Who May Benefit Most From Diaphragmatic Breathing Exercises?
These exercises may be useful for:
- beginners who tend to breathe shallowly
- people who want a simple relaxation skill
- people who want better breath control during daily life
- some people with breathing-related conditions who have been taught breathing exercises by a clinician
The American Lung Association especially discusses belly breathing for people living with asthma or COPD when they feel short of breath. Still, breathing exercises should fit your situation, and medical guidance matters if you have a known lung, heart, or neuromuscular condition.
Who Should Be Careful or Seek Guidance First?
Get professional guidance before starting or changing breathing exercises if:
- you feel chest pain
- you become dizzy repeatedly with practice
- you have severe or worsening shortness of breath
- you have a diagnosed lung, heart, or neurological condition and are unsure what is safe for you
- breathing practice makes you feel worse instead of better
Diaphragmatic breathing is usually gentle, but it is still important to stop if symptoms feel unusual, strong, or worsening. For people with chronic lung disease, a clinician or pulmonary rehabilitation team may give the most appropriate breathing plan, as explained by Cleveland Clinic.
Are Diaphragmatic Breathing Exercises Really Effective?
They can be effective for improving breathing awareness, practicing slower breathing, and helping many people feel calmer or more in control of their breath. Authoritative medical sources support these practical benefits, especially around breathing efficiency and symptom management. What they do not support is exaggerated claims. Diaphragmatic breathing is a useful skill, not a magic fix, and it works best as a simple routine you practice consistently.
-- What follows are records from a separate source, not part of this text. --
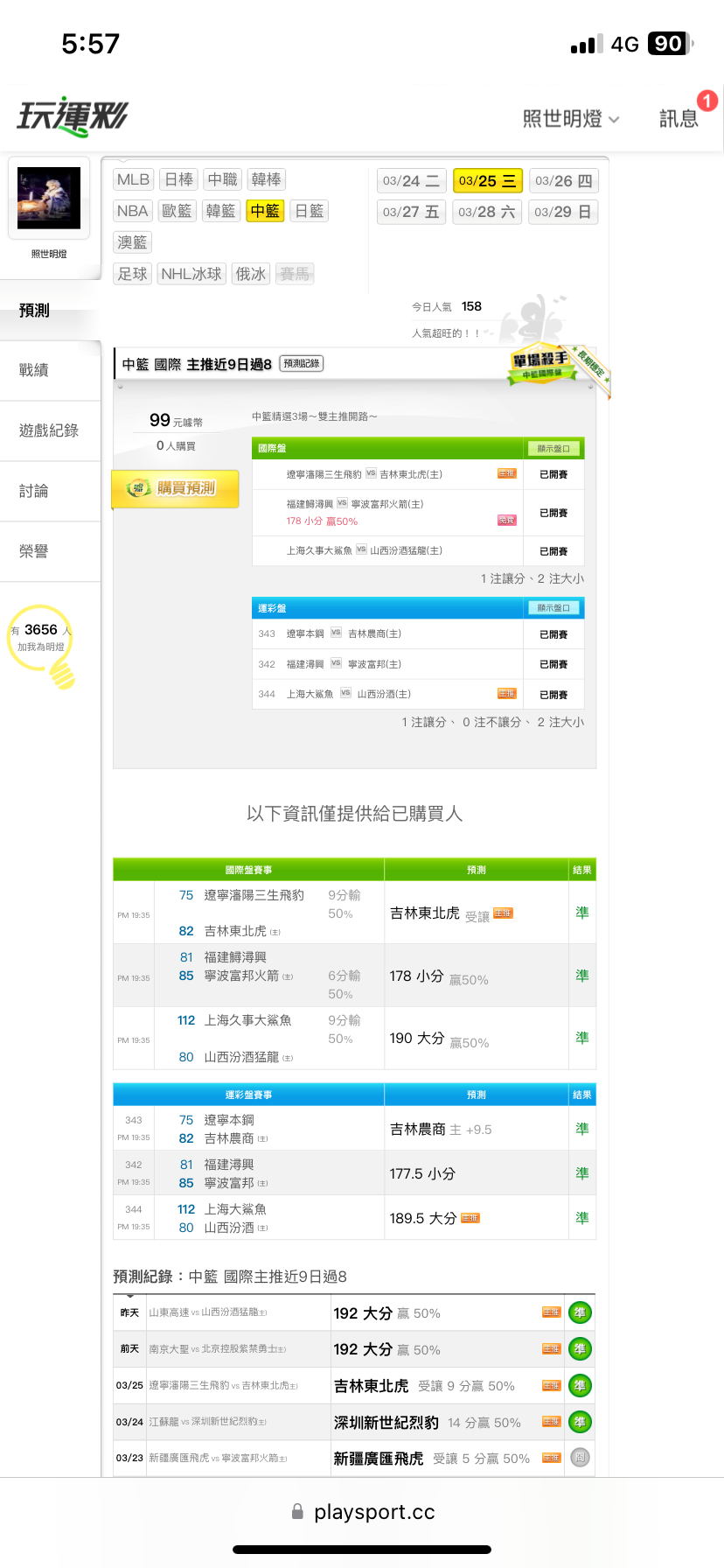Tap the 單場殺手 badge icon

coord(541,364)
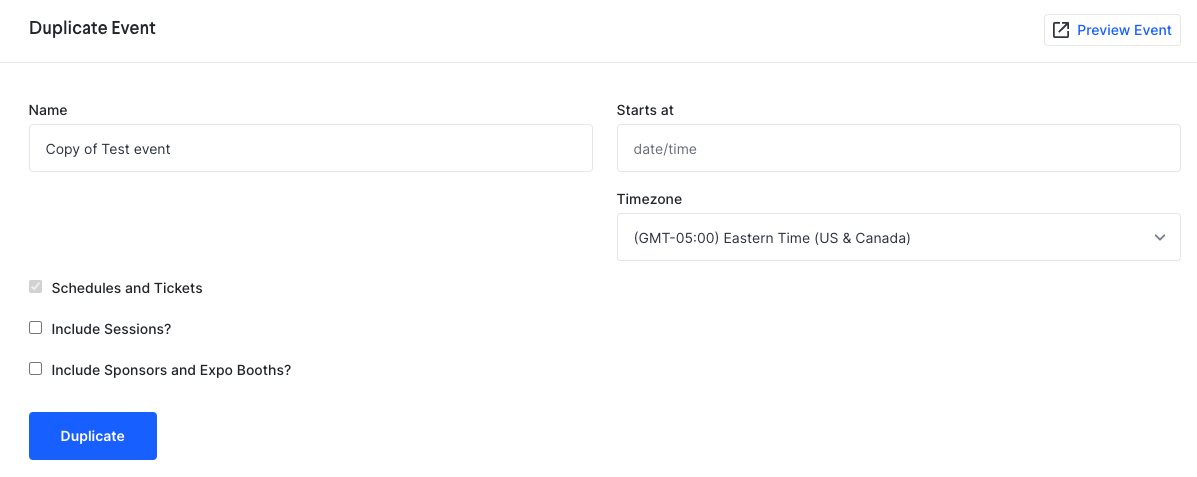The height and width of the screenshot is (477, 1197).
Task: Click the 'Timezone' field label
Action: coord(650,199)
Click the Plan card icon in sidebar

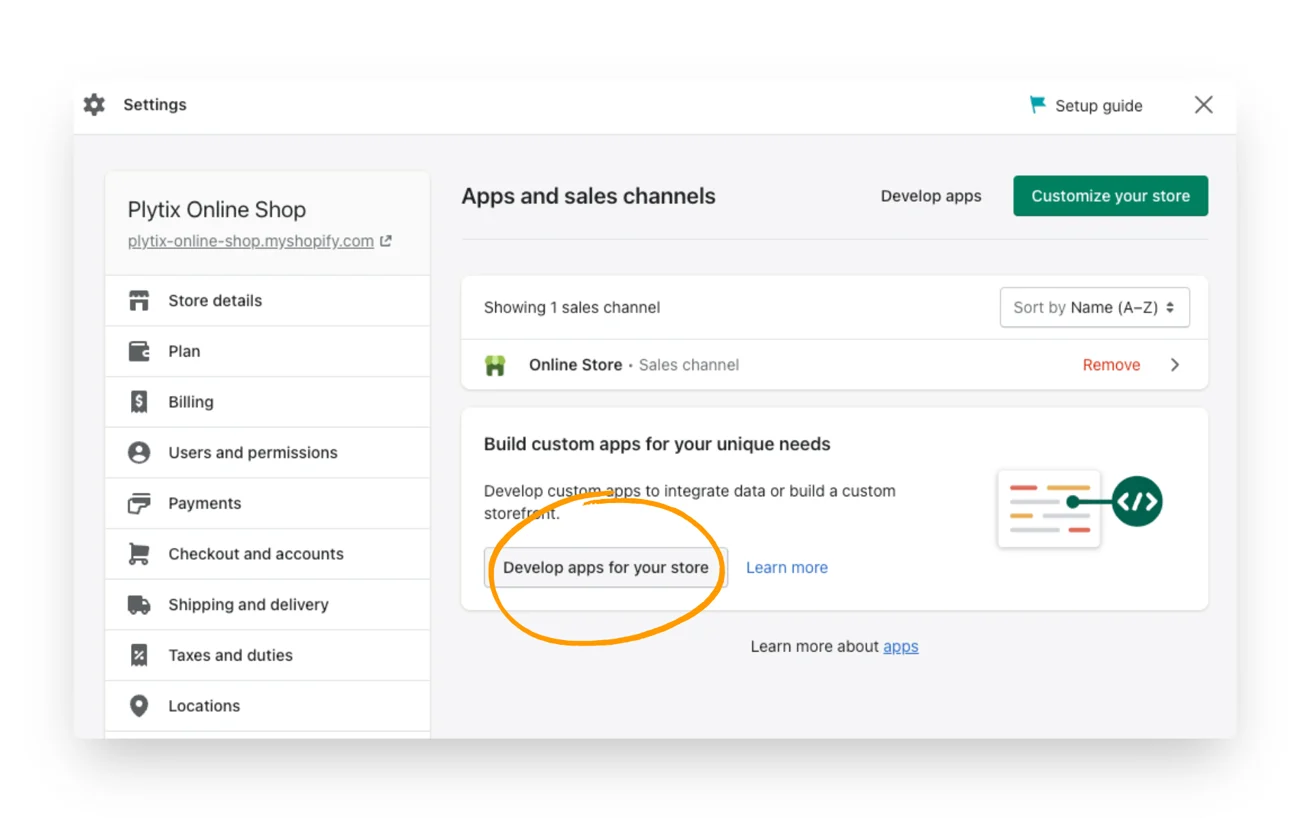pyautogui.click(x=140, y=351)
Frequently Asked Questions
What Is the Best Position for Diaphragmatic Breathing Exercises?
For most beginners, lying on the back with knees bent is the easiest starting position because it makes belly movement easier to feel. Sitting is a strong next step for daily practice, based on the technique guidance from Cleveland Clinic.
How Long Should Diaphragmatic Breathing Exercises Last?
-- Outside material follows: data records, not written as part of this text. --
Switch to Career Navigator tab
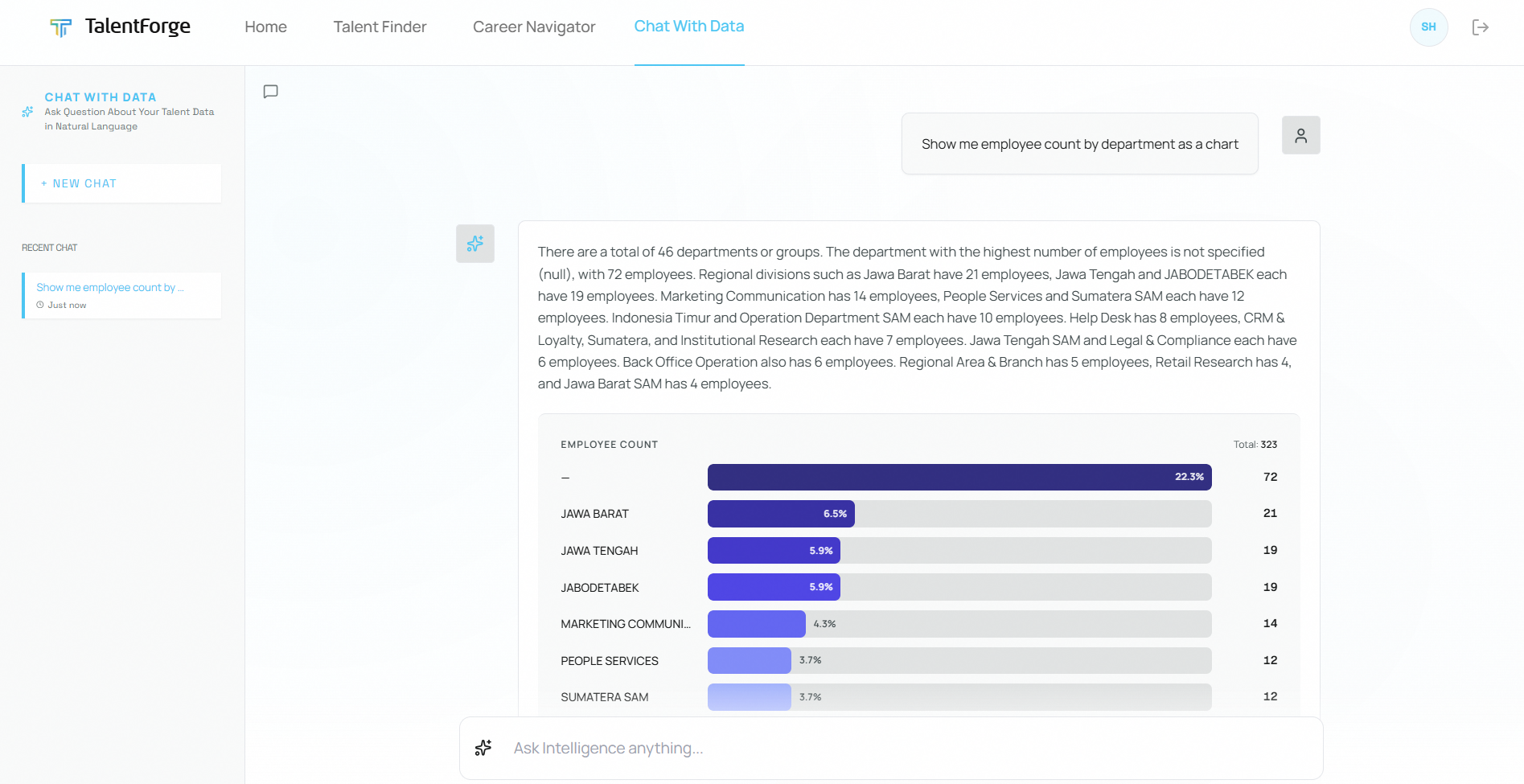point(534,27)
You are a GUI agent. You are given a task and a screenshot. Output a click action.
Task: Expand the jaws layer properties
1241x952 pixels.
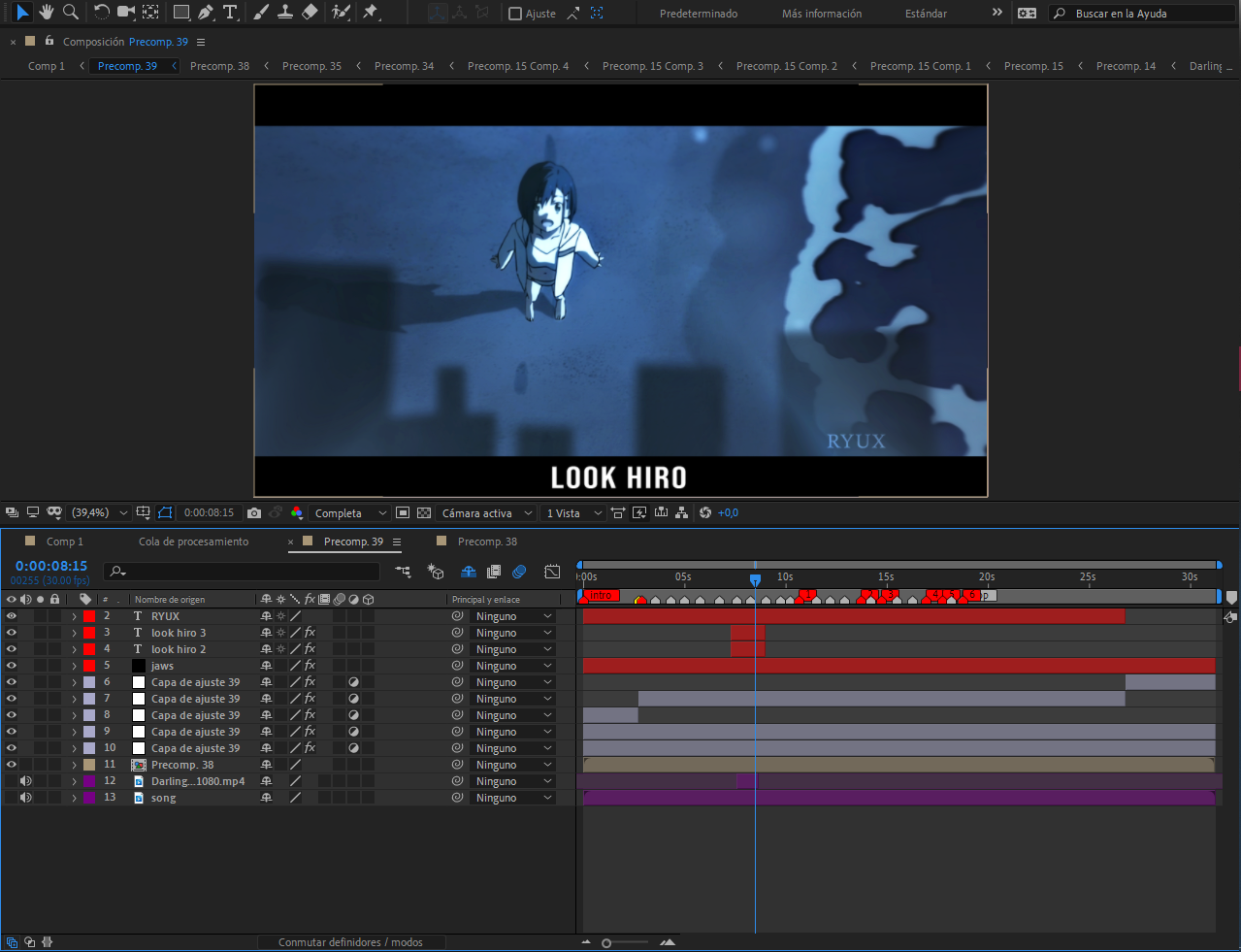(x=74, y=667)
A short session of 1 to 5 minutes is a realistic place to begin. NHS stress-breathing guidance suggests practicing for at least 5 minutes when comfortable.
Can Diaphragmatic Breathing Help With Stress?
It may help reduce feelings of stress and support relaxation. Cleveland Clinic and Michigan Medicine both describe slower diaphragmatic breathing as calming, though it is not a substitute for mental health care when more support is needed.
Is Diaphragmatic Breathing the Same as Belly Breathing?
Yes. Cleveland Clinic lists belly breathing and abdominal breathing as other names for diaphragmatic breathing.
Should My Chest Stay Completely Still?
Not necessarily. The goal is for the belly to do most of the visible movement, with the chest staying relatively quiet. A small amount of chest motion can still be normal, which fits the standard hand-placement instructions from Cleveland Clinic.
Can I Do Diaphragmatic Breathing Every Day?
Yes, many people can practice it daily because it is low impact and does not require equipment. Daily short sessions are commonly recommended in practice-based guidance from Cleveland Clinic.
Does Diaphragmatic Breathing Replace Medical Treatment?
No. It can be a supportive technique, but it does not replace care for asthma, COPD, anxiety disorders, sleep problems, or any other medical condition, as the American Lung Association makes clear through its breathing-exercise guidance.
Conclusion
Diaphragmatic breathing exercises are one of the simplest ways to practice deeper, calmer, more controlled breathing. Start with the basic lying version, then build to seated, counted, or pursed-lip variations as they feel comfortable. Keep the breaths gentle, stay consistent, and focus on control rather than intensity. That simple approach is usually the best way to breathe better and stress less.